Photo Credit: iStock

European tech firm nanoFlowcell has announced plans to set up shop in the United States and create an electric vehicle with a new type of superefficient battery — but whether it can actually deliver on that promise is another question entirely.

The key piece of technology that nanoFlowcell relies on is called a "flow battery," which works by generating electricity from two specialized fluids flowing alongside each other and separated by a thin membrane. In theory, this type of battery could provide longer ranges, shorter refueling times, and less danger of combustion. 

Challenges include the fact that current iterations of flow batteries are way too large because of their low energy density.

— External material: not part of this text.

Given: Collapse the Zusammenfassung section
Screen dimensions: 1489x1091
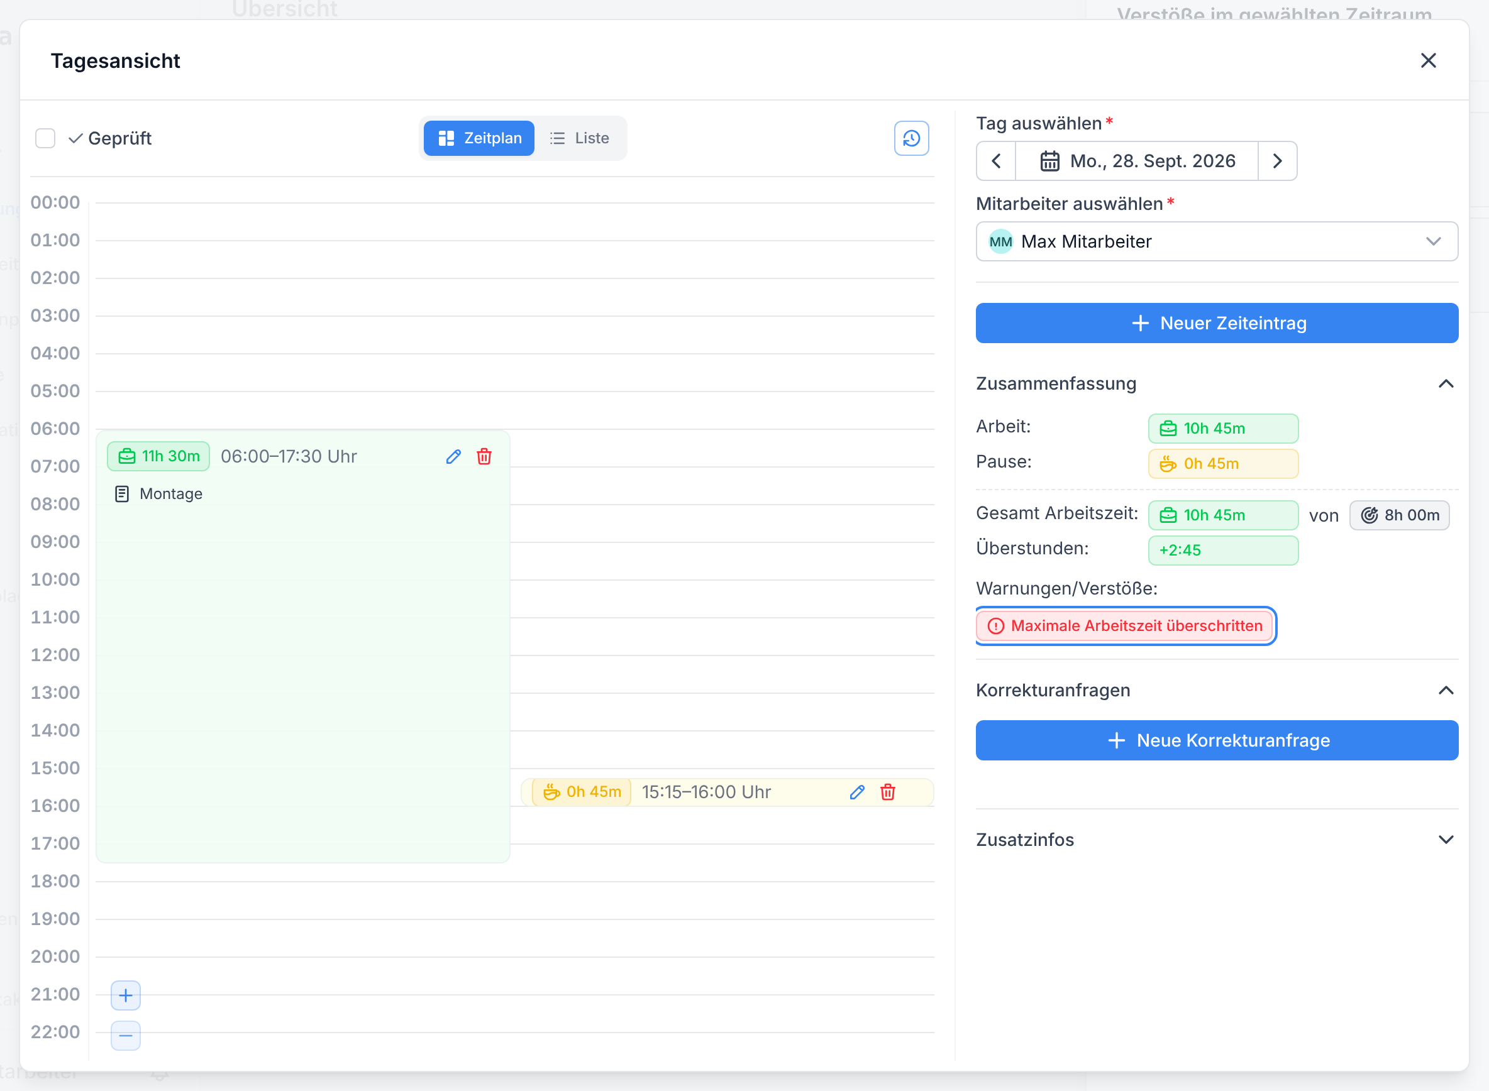Looking at the screenshot, I should pos(1445,384).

"We need to make energy from renewable energy safe, storable and transportable to drive environmentally sustainable economic growth. This requires a well-thought-out strategy and the development of the appropriate infrastructure," said Nunzio La Vecchia, nanoFlowcell's co-founder and CEO, per CleanTechnica.

Unfortunately, while flow battery technology is a real thing that scientists are hard at work on, there is doubt around La Vecchia's ability to deliver such a product. La Vecchia has been accused in the past of selling clean tech vaporware, or products that are announced to generate investments but never materialize.

In 2009, La Vecchia, who is also apparently a singer and music producer, was accused in Swiss court of faking solar car technology in order to garner investments. The court dismissed the case, saying that the investors should have done more research.

"If you had asked me, I would have warned every investor against investing in La Vecchia," Peter Toggweiler, managing director of a Swiss solar company, told Swiss newspaper Tages-Anzeiger. "I never saw his cell technology and he never wanted to show me a sample … The huge, modern office is just a show."

Commenters on the CleanTechnica article were similarly skeptical.

"The nanoFlowcell website has snazzy graphics and very little information," one wrote.

"I've looked into other articles on this car and company, and frankly it sounds like a total and utter scam," another wrote. "The car's performance is world-shattering: 0-62mph in 2.4 seconds, 186 mph top speed, and 620 mile range. Four motors put out a combined 751 hp. Uh-huh."